Return every one of the rows below without changing a single character.
■ ■ ■ ■ ■ ■ ■
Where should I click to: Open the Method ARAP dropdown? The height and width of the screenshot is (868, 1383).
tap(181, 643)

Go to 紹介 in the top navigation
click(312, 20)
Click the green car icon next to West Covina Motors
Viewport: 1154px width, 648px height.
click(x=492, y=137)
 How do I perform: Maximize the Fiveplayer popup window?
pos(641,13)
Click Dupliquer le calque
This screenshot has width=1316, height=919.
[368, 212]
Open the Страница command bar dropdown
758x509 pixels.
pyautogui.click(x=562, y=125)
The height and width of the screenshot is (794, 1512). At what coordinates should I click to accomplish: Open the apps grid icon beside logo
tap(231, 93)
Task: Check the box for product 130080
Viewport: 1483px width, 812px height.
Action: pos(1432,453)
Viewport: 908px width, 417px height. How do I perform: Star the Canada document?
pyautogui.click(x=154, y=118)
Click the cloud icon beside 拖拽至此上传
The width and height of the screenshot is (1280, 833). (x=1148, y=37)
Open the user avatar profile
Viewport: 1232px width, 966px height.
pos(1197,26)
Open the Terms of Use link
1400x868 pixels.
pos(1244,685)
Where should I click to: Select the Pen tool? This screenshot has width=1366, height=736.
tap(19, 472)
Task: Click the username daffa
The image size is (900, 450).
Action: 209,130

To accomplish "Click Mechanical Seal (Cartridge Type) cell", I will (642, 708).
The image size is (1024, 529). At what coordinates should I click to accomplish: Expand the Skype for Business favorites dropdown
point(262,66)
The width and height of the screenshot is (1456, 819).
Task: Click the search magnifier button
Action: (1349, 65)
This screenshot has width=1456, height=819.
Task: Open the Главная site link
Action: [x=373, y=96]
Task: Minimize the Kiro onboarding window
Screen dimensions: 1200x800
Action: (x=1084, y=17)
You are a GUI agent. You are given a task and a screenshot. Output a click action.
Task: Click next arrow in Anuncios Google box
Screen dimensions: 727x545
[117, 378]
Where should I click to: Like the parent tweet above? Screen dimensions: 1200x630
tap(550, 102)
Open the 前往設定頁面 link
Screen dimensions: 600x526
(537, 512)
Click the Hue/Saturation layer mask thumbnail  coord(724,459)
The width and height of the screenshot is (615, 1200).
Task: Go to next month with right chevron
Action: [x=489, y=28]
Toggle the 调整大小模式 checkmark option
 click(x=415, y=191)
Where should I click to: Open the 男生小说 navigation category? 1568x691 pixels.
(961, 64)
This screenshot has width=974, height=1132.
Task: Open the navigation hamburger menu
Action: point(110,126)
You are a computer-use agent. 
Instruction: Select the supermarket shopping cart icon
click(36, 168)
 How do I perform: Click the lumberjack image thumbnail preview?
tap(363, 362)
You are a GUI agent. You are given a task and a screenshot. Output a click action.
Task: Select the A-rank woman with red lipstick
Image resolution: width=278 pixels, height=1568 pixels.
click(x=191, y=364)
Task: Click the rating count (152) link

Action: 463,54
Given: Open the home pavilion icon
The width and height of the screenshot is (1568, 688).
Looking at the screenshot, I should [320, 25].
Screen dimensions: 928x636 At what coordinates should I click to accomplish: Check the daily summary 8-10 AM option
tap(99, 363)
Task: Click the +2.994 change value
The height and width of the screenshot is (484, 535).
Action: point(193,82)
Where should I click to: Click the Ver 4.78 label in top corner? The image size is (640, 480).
■ ■ ■ ■ ■ ■ ■
__Task response__
Where should I click to: Open the Method ARAP dropdown? The height and width of the screenshot is (868, 1383).
tap(181, 643)

Go to 紹介 in the top navigation
click(312, 20)
Click the green car icon next to West Covina Motors
Viewport: 1154px width, 648px height.
click(x=492, y=137)
 How do I perform: Maximize the Fiveplayer popup window?
pos(641,13)
Click Dupliquer le calque
This screenshot has width=1316, height=919.
[368, 212]
Open the Страница command bar dropdown
758x509 pixels.
pyautogui.click(x=562, y=125)
The height and width of the screenshot is (794, 1512). At what coordinates should I click to accomplish: Open the apps grid icon beside logo
tap(231, 93)
Task: Check the box for product 130080
Viewport: 1483px width, 812px height.
Action: pos(1432,453)
Viewport: 908px width, 417px height. How do I perform: Star the Canada document?
pyautogui.click(x=154, y=118)
Click the cloud icon beside 拖拽至此上传
The width and height of the screenshot is (1280, 833). (x=1148, y=37)
Open the user avatar profile
Viewport: 1232px width, 966px height.
pos(1197,26)
Open the Terms of Use link
1400x868 pixels.
pos(1244,685)
Where should I click to: Select the Pen tool? This screenshot has width=1366, height=736.
tap(19, 472)
Task: Click the username daffa
The image size is (900, 450).
Action: 209,130

To accomplish "Click Mechanical Seal (Cartridge Type) cell", I will (642, 708).
The image size is (1024, 529). At what coordinates should I click to accomplish: Expand the Skype for Business favorites dropdown
point(262,66)
The width and height of the screenshot is (1456, 819).
Task: Click the search magnifier button
Action: (1349, 65)
This screenshot has width=1456, height=819.
Task: Open the Главная site link
Action: [x=373, y=96]
Task: Minimize the Kiro onboarding window
Screen dimensions: 1200x800
Action: (x=1084, y=17)
You are a GUI agent. You are given a task and a screenshot. Output a click action.
Task: Click next arrow in Anuncios Google box
Screen dimensions: 727x545
[117, 378]
Where should I click to: Like the parent tweet above? Screen dimensions: 1200x630
tap(550, 102)
Open the 前往設定頁面 link
Screen dimensions: 600x526
(537, 512)
Click the Hue/Saturation layer mask thumbnail  coord(724,459)
The width and height of the screenshot is (615, 1200).
Task: Go to next month with right chevron
Action: [x=489, y=28]
Toggle the 调整大小模式 checkmark option
 click(x=415, y=191)
Where should I click to: Open the 男生小说 navigation category? 1568x691 pixels.
(961, 64)
This screenshot has width=974, height=1132.
Task: Open the navigation hamburger menu
Action: point(110,126)
You are a computer-use agent. 
Instruction: Select the supermarket shopping cart icon
click(36, 168)
 How do I perform: Click the lumberjack image thumbnail preview?
tap(363, 362)
You are a GUI agent. You are given a task and a screenshot. Output a click action.
Task: Select the A-rank woman with red lipstick
Image resolution: width=278 pixels, height=1568 pixels.
click(x=191, y=364)
Task: Click the rating count (152) link

Action: 463,54
Given: Open the home pavilion icon
The width and height of the screenshot is (1568, 688).
Looking at the screenshot, I should [320, 25].
Screen dimensions: 928x636 At what coordinates should I click to accomplish: Check the daily summary 8-10 AM option
tap(99, 363)
Task: Click the +2.994 change value
The height and width of the screenshot is (484, 535).
Action: point(193,82)
Where should I click to: Click the Ver 4.78 label in top corner? The image size is (640, 480).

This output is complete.